* _Extrait du texte_
- - -
Je vous accuse réception
du message au personnel des FORGES et CHANTIERS que vous m'avez
adressé et je vous informe que j'en ai donné connaissance à tous
les collaborateurs et ouvriers.
En ce
qui me concerne, vous pouvez compter sur ma collaboration confiante
et le total dévouement aux intérêts de notre Société que j'ai toujours
donné à votre prédécesseur.
Permettez-moi
de vous rappeler au sujet du dévouement à la Société ce que j'écrivais,
il y a une douzaine d'années à M. MAFFERT : lui ayant fait savoir
que j'avais pris connaissance du discours prononcé par notre Président
du Conseil d'Administration, M. MORITZ, à l'occasion du lancement
du “CHEVALIER PAUL” et en particulier du passage où il proclamait
que la devise de notre Société était : “dévouement à la Patrie”,
et j'ajoutais que la mienne était : “dévouement complet à
notre société”, et je n'ai jamais varié.
- - -
* _Documents fournis_
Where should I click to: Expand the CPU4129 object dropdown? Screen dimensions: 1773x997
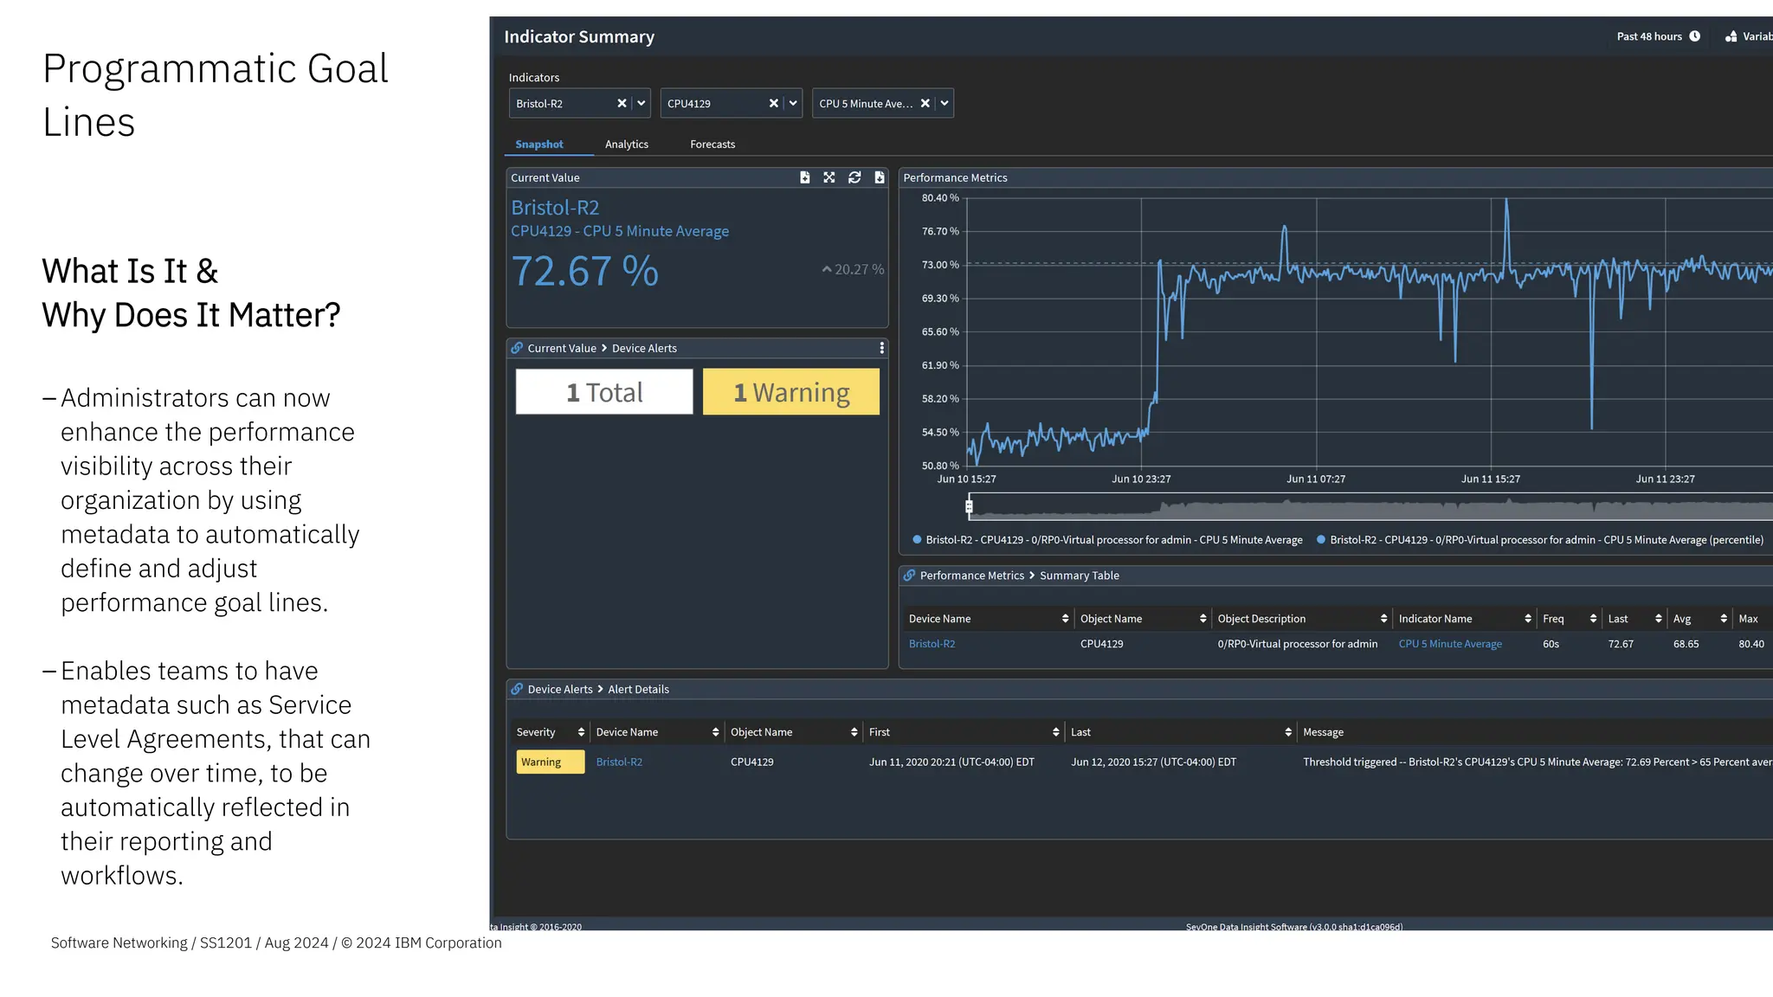click(x=793, y=104)
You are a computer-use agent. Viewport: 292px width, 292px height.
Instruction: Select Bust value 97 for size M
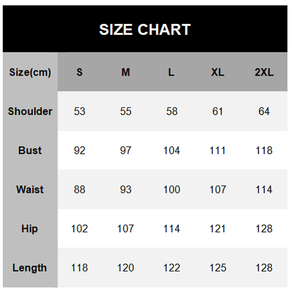[x=126, y=150]
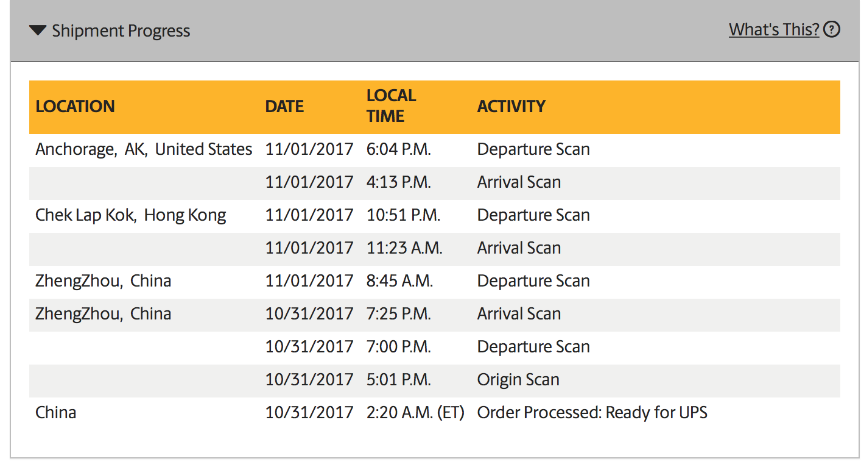The height and width of the screenshot is (467, 861).
Task: Open the What's This? link
Action: click(774, 29)
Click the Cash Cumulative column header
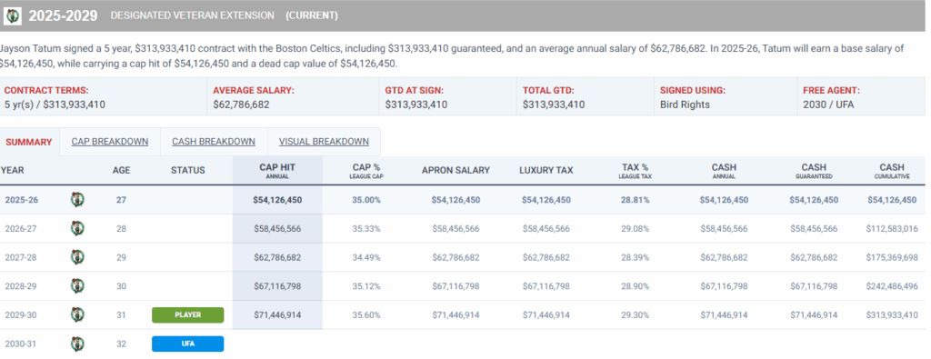 pos(892,171)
- - -
* _Énoncé A_
Répondez à ces questions sur l'extrait du texte :
(i) À qui l'auteur a-t-il écrit il y a une douzaine d'années ?
(ii) Qui était président du Conseil d'Administration ?
(iii) Lors du lancement de quel navire le discours a-t-il été prononcé ?
* _Énoncé B_
Relevez tous les noms propres que l'extrait du texte écrit en majuscules.
* _Énoncé C_
Recopiez l'extrait du texte depuis « Permettez-moi » jusqu'à « n'ai jamais varié. » inclus, en substituant « Nation » à « Patrie ».
Les enregistrements proviennent d'une autre source.

* _Réponse A_
(i) À M. MAFFERT.
(ii) M. MORITZ.
(iii) Le “CHEVALIER PAUL”.

* _Réponse B_
FORGES et CHANTIERS
MAFFERT
MORITZ
CHEVALIER PAUL

* _Réponse C_
Permettez-moi
de vous rappeler au sujet du dévouement à la Société ce que j'écrivais,
il y a une douzaine d'années à M. MAFFERT : lui ayant fait savoir
que j'avais pris connaissance du discours prononcé par notre Président
du Conseil d'Administration, M. MORITZ, à l'occasion du lancement
du “CHEVALIER PAUL” et en particulier du passage où il proclamait
que la devise de notre Société était : “dévouement à la Nation”,
et j'ajoutais que la mienne était : “dévouement complet à
notre société”, et je n'ai jamais varié.